He also said he did not have the powers to order the authorities in the Irish Republic to act, but he expressed hope the Irish Government would take a decision to order one.

"I am not going to order a public inquiry to look at the arguable grounds of preventability. I do not intend to be prescriptive. However, it is for the government(s) to hold an investigation that is Article 2 compliant and which can receive both open and closed materials."

The judge added: "It is not within my power to order any type of investigation to take place in the Republic of Ireland but there is a real advantage in an Article 2 compliant investigation proceeding in the Republic of Ireland simultaneously with one in Northern Ireland.

"Any investigation will have to look specifically at the issue of whether a more proactive campaign of disruption, especially if co-ordinated north and south of the border, had a real prospect of preventing the Omagh bombing, and whether, without the benefit of hindsight, the potential advantages of taking a much more aggressive approach towards the suspected terrorists outweighed the potential disadvantages inherent in such an approach."

Campaigners launched the action in 2013 in an attempt to force an inquiry into the Real IRA atrocity in 1998 which killed 29 people, including a woman pregnant with twins.

It was the worst single atrocity of the Northern Ireland conflict.

While there has never been a conviction for the bombing, in 2009 four men were found civilly liable for the attack.

Responding to the judgment, Brandon Lewis said: "The Omagh bombing was a terrible atrocity that caused untold damage to the families of the 29 people who were tragically killed and the 220 who were injured. The reverberations of that awful event were felt not just in Northern Ireland, but across the world.

"I want to put on record my deep regret that the families of those killed and wounded have had to wait so long to find out what happened on that terrible day in 1998. They deserve answers and I have great respect for their patience, grace and determination.

"We recognise that today the court has set out that there are 'plausible allegations that there was a real prospect of preventing the Omagh bombing' and that more should be done to investigate this.

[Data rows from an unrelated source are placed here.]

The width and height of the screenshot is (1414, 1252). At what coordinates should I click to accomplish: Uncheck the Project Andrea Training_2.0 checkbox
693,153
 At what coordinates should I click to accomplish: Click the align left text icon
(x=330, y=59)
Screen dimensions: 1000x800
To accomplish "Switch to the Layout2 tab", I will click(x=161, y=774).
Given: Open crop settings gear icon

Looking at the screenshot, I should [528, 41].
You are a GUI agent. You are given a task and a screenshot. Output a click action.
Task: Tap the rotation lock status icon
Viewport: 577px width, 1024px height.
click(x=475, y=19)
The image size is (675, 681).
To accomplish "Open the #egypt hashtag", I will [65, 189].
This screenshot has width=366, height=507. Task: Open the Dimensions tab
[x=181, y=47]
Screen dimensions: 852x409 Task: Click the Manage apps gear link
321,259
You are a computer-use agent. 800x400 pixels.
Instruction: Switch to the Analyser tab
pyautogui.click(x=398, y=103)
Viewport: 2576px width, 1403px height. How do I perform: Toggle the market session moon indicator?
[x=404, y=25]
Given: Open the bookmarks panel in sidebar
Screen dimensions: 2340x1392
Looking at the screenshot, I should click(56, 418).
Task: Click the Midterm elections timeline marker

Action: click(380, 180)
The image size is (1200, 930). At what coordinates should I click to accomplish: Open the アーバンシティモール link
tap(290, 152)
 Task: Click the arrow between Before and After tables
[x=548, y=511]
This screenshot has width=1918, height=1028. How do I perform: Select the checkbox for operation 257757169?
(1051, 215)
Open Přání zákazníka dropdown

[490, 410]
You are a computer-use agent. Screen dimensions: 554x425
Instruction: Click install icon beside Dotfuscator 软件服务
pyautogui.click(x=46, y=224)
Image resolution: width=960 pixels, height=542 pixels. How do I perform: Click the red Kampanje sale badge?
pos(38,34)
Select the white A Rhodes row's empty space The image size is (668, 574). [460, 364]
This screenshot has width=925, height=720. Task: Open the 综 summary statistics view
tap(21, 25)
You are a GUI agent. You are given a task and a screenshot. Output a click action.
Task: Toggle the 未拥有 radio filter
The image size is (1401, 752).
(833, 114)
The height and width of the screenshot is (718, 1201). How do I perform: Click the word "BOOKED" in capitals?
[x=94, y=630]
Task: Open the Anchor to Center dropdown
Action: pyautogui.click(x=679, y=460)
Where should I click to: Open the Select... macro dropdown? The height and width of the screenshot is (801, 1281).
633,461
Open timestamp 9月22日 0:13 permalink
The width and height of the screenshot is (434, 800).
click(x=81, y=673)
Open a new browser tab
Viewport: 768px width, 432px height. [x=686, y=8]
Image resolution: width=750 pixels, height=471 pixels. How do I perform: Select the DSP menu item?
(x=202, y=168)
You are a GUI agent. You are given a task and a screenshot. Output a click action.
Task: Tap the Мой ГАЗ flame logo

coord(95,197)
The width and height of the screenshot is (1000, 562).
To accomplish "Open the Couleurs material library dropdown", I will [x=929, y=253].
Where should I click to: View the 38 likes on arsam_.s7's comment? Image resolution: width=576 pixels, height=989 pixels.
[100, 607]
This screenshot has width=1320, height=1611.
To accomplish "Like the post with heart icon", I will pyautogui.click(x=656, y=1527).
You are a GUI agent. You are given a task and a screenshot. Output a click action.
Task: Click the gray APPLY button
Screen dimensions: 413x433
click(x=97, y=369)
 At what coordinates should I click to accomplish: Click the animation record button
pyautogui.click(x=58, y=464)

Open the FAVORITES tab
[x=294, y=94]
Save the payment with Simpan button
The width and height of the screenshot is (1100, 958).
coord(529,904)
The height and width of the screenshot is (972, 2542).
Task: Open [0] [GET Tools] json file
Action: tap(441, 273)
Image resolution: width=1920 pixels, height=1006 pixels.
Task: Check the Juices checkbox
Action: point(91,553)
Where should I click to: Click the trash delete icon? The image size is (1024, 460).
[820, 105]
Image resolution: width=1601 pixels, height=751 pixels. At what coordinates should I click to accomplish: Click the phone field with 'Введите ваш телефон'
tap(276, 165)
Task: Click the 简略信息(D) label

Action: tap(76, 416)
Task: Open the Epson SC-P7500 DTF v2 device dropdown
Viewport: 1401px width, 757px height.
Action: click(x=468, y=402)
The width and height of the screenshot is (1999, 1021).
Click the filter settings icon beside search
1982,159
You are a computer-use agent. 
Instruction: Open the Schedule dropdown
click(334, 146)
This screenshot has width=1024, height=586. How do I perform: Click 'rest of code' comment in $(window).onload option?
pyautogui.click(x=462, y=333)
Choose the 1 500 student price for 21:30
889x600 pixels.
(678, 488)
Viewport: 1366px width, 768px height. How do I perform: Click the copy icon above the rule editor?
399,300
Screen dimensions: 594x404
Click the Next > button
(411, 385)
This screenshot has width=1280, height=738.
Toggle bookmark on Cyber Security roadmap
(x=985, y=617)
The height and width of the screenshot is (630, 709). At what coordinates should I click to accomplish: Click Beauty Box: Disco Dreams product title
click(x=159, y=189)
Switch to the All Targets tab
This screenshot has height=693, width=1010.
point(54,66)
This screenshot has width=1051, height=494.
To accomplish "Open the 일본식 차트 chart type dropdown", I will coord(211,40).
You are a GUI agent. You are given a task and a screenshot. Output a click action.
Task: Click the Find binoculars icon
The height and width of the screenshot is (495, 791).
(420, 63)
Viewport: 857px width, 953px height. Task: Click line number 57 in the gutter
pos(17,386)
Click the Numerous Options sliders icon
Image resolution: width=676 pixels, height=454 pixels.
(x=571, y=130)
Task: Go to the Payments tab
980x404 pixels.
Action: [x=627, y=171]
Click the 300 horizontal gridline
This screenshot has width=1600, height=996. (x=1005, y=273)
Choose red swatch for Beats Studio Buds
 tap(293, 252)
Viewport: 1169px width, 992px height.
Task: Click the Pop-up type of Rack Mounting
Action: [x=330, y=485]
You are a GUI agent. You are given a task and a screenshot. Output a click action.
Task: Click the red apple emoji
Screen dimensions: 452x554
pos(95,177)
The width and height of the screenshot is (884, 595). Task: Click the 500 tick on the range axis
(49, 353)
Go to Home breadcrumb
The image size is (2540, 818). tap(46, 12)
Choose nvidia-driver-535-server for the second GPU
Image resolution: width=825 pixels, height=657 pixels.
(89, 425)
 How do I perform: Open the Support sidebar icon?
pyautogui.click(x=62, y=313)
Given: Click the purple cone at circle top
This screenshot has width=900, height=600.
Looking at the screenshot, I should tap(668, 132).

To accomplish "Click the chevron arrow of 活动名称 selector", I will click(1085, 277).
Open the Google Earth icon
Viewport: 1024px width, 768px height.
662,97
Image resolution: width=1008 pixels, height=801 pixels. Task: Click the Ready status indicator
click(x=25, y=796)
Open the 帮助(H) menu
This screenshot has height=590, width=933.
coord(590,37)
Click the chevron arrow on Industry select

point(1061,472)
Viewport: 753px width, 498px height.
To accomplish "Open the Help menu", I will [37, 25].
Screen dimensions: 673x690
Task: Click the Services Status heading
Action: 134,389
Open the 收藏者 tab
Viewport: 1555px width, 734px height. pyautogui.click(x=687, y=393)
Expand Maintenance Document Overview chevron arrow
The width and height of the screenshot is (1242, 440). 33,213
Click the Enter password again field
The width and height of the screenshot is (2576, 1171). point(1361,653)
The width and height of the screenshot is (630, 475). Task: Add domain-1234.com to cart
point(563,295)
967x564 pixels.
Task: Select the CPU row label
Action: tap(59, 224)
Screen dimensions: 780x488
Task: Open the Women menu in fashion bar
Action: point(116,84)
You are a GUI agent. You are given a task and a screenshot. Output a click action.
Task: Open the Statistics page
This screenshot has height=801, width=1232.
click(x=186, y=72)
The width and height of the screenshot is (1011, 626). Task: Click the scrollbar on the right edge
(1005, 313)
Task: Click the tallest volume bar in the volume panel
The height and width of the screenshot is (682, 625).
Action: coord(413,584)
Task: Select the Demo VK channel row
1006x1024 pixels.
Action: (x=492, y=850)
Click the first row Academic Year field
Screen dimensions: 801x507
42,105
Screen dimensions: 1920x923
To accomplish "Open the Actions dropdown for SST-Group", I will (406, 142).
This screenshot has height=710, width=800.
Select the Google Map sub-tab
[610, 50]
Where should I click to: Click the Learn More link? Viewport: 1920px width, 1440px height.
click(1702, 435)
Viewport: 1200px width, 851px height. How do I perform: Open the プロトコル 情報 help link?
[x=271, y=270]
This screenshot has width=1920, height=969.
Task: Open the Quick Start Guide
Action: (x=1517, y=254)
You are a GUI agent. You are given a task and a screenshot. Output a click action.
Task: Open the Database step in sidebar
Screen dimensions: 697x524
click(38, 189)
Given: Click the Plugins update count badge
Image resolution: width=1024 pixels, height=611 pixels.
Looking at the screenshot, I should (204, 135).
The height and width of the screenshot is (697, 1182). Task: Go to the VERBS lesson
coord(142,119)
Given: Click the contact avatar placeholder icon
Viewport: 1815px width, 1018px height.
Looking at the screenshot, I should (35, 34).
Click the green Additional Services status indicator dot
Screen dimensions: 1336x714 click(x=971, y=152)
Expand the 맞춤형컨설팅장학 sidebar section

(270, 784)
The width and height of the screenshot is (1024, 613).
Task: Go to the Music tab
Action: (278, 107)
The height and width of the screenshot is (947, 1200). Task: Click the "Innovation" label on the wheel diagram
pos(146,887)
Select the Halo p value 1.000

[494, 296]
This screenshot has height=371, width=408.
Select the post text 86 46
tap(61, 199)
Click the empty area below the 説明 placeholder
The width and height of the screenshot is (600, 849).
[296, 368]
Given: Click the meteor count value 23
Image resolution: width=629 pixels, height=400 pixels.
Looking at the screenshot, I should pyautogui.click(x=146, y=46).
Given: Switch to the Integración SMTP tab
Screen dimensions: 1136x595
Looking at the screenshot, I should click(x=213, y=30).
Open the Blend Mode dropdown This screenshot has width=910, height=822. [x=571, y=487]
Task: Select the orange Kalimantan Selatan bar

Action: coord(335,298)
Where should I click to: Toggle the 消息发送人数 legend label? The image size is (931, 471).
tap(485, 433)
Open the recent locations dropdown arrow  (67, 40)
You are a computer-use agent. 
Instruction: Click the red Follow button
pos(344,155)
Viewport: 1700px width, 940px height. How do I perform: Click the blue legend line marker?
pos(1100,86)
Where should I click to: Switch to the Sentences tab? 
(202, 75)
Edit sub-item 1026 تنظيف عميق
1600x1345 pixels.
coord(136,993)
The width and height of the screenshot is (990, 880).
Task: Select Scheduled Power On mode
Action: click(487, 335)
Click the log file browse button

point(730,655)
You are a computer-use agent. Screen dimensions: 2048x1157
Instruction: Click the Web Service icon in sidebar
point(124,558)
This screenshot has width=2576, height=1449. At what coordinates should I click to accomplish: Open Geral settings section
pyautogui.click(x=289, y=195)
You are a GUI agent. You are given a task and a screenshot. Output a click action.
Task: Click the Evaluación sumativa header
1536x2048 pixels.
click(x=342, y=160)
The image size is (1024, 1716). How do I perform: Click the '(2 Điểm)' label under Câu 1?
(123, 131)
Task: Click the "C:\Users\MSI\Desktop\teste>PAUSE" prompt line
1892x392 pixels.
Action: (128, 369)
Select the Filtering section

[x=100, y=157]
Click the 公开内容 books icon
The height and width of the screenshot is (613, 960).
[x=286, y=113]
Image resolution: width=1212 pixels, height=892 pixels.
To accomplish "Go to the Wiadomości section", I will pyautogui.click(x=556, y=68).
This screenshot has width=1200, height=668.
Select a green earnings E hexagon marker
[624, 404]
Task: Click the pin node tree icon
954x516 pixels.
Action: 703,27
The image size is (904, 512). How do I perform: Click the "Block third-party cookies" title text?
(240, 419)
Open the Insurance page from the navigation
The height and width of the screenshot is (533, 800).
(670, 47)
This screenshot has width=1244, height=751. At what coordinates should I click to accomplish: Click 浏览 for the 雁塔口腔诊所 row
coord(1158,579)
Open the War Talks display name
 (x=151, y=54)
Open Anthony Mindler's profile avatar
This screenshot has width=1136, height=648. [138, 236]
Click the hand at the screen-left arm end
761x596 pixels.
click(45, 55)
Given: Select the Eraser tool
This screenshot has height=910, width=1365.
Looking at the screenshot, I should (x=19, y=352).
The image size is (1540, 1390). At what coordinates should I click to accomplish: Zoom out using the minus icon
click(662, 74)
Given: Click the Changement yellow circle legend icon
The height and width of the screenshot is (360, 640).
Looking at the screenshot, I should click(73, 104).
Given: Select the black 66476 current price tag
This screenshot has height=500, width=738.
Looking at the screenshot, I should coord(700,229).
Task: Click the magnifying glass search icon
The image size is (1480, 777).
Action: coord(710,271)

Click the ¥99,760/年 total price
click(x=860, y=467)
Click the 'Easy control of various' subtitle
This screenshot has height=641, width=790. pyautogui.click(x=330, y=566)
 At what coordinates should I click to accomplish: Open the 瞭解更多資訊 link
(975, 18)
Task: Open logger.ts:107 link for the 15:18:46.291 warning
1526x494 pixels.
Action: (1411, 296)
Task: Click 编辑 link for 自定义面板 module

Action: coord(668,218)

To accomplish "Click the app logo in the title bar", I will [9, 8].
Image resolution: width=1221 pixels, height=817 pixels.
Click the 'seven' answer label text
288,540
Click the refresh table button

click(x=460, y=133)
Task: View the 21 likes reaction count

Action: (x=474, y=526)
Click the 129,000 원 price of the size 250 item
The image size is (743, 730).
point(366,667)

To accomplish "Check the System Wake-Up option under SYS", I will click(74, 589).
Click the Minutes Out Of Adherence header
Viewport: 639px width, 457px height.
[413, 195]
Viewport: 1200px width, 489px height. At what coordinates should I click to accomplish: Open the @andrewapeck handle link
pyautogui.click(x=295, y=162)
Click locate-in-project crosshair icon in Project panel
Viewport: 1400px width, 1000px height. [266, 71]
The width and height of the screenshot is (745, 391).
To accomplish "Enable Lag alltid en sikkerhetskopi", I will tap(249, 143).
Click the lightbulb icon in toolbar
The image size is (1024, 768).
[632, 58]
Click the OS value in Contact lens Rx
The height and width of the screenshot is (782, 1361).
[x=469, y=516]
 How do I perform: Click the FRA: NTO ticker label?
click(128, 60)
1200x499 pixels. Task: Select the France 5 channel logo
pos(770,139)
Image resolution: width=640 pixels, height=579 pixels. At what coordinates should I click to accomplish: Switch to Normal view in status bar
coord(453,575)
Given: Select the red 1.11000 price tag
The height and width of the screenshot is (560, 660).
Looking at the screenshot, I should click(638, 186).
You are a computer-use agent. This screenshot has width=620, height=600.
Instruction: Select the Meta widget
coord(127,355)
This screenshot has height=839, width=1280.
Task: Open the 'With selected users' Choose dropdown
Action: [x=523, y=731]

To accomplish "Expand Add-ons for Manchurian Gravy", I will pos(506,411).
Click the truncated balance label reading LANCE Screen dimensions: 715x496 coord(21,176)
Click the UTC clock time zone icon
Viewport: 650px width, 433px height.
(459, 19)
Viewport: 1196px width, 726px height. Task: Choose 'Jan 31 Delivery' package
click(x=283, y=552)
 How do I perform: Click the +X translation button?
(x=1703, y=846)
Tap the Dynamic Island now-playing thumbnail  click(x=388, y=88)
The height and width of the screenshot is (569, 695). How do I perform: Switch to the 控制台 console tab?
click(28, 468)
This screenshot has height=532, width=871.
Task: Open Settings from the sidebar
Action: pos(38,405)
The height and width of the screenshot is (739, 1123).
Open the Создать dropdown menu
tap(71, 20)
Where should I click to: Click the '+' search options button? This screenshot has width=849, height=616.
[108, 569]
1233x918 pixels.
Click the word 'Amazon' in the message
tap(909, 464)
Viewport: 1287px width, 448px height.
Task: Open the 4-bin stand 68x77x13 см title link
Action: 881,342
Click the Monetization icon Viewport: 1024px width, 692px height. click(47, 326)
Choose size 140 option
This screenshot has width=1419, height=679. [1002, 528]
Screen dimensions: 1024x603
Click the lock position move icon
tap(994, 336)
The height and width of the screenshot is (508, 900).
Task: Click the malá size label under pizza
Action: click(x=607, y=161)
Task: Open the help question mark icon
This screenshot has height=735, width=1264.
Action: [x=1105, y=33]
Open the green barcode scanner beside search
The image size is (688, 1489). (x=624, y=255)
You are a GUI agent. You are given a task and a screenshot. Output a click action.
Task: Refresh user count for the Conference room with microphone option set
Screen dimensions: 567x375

"The UK Government will take time to consider the judge's statement and all its recommendations carefully as we wait for the full judgment to be published."

Taoiseach Michael Martin told reporters he would “analyse that judgement”.

"I always stand ready to have an open book in terms of any atrocity that was committed which had a cross-border dimension to it in terms of following through in any way we can through the provision of information or indeed to vindicating the rights of people and citizens,” he said.

"So, a very open book in terms of how we proceed with this now but we've got to examine the options that are available to us in respect of the conclusions."